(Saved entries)
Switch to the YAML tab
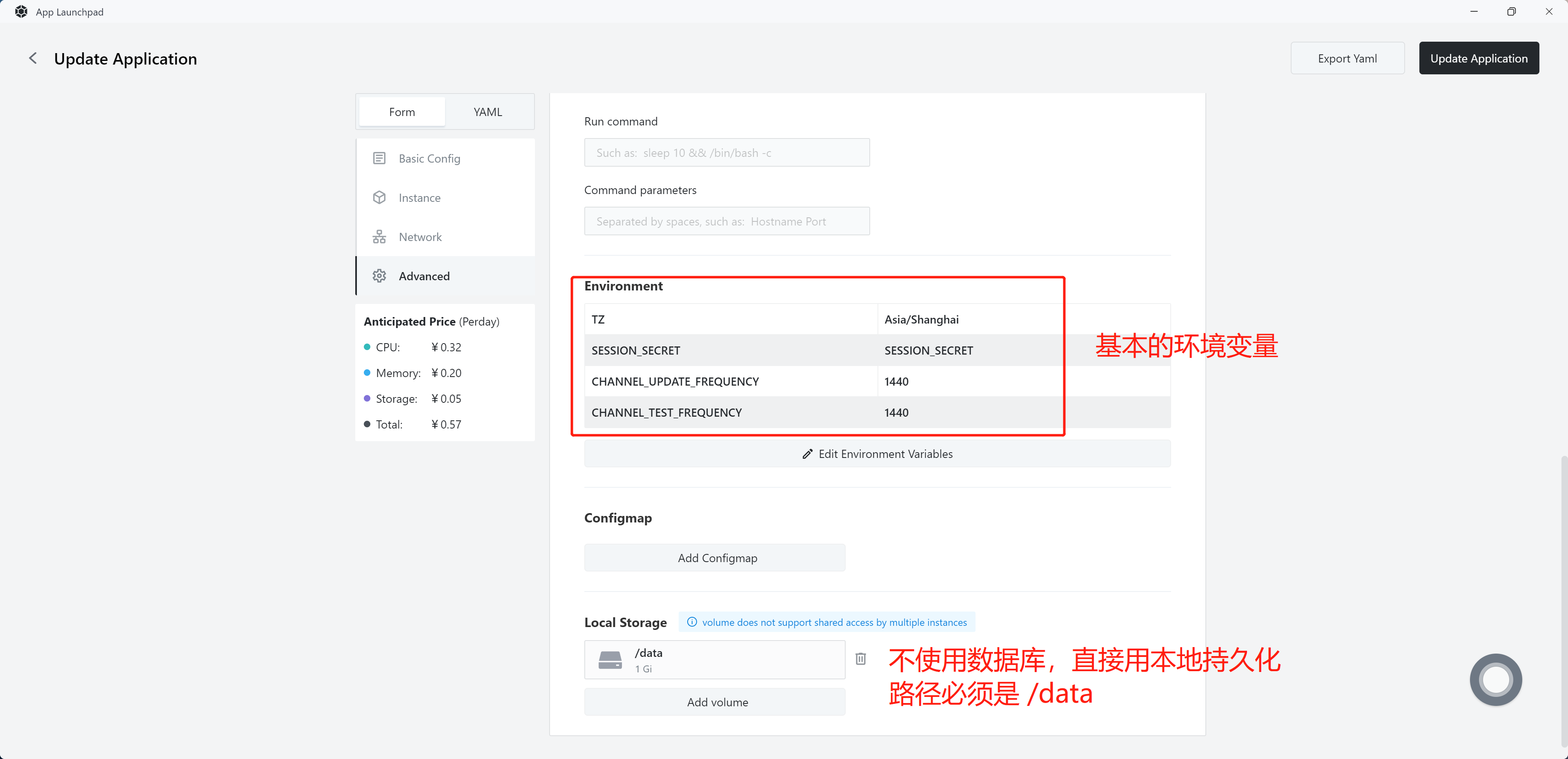Viewport: 1568px width, 759px height. click(488, 112)
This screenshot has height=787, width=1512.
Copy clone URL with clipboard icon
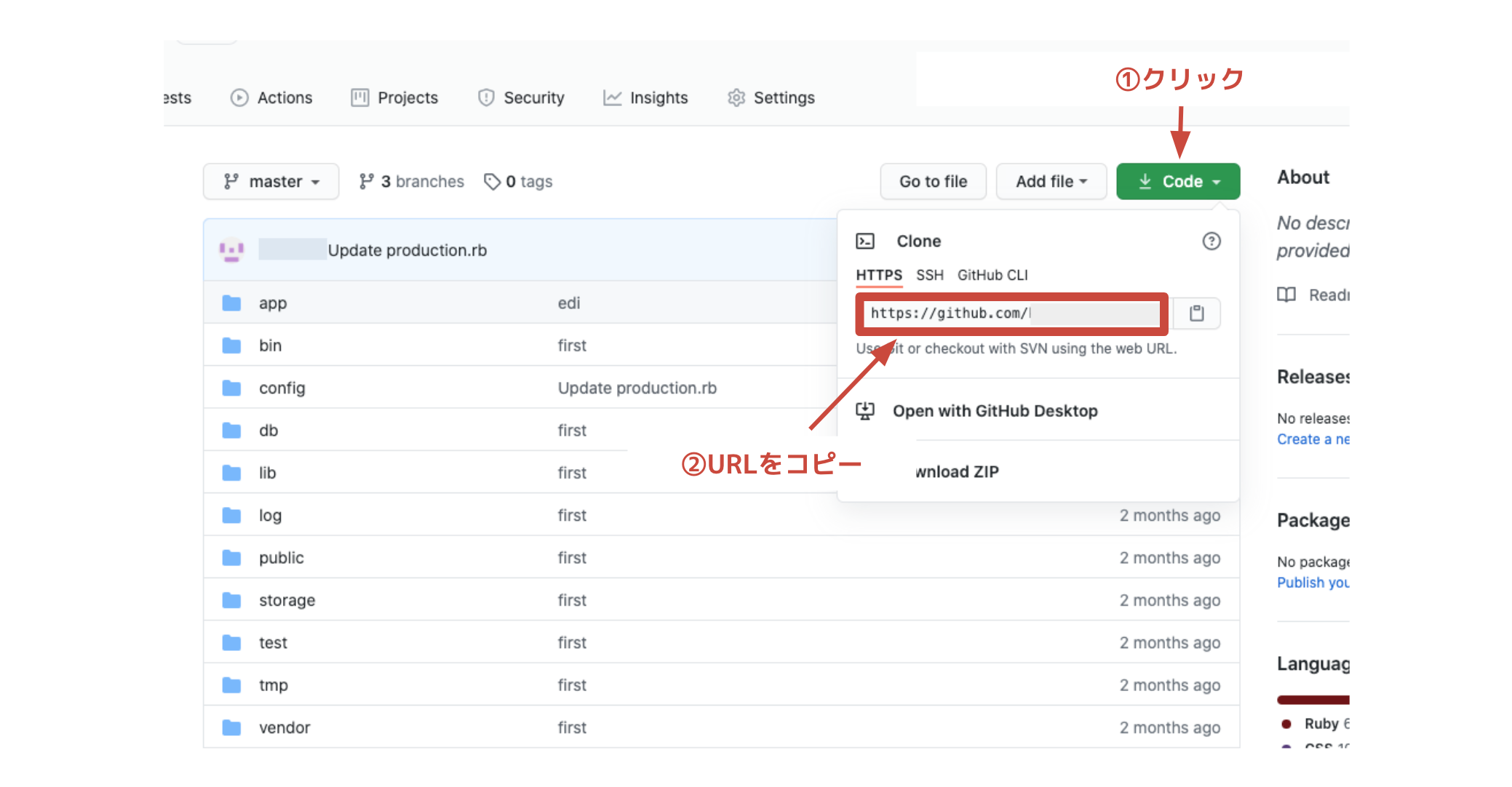1196,313
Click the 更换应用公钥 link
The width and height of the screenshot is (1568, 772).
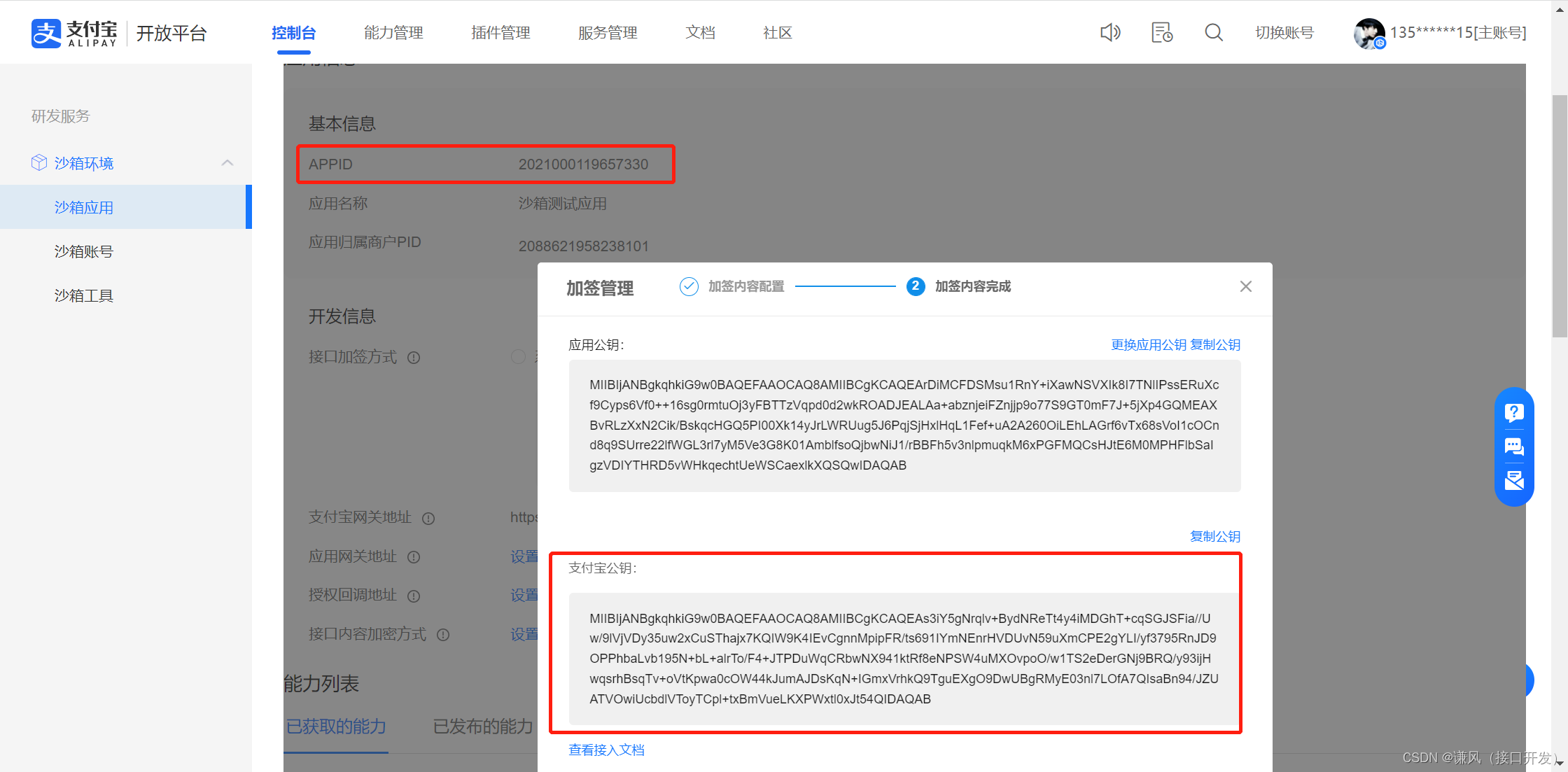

_Exercise_
Write the records above out again word for word, skipping each picture.

_Answer area_
Switch to the YAML tab
Viewport: 1568px width, 759px height. click(488, 112)
This screenshot has height=787, width=1512.
Copy clone URL with clipboard icon
1196,313
Click the 更换应用公钥 link
The width and height of the screenshot is (1568, 772).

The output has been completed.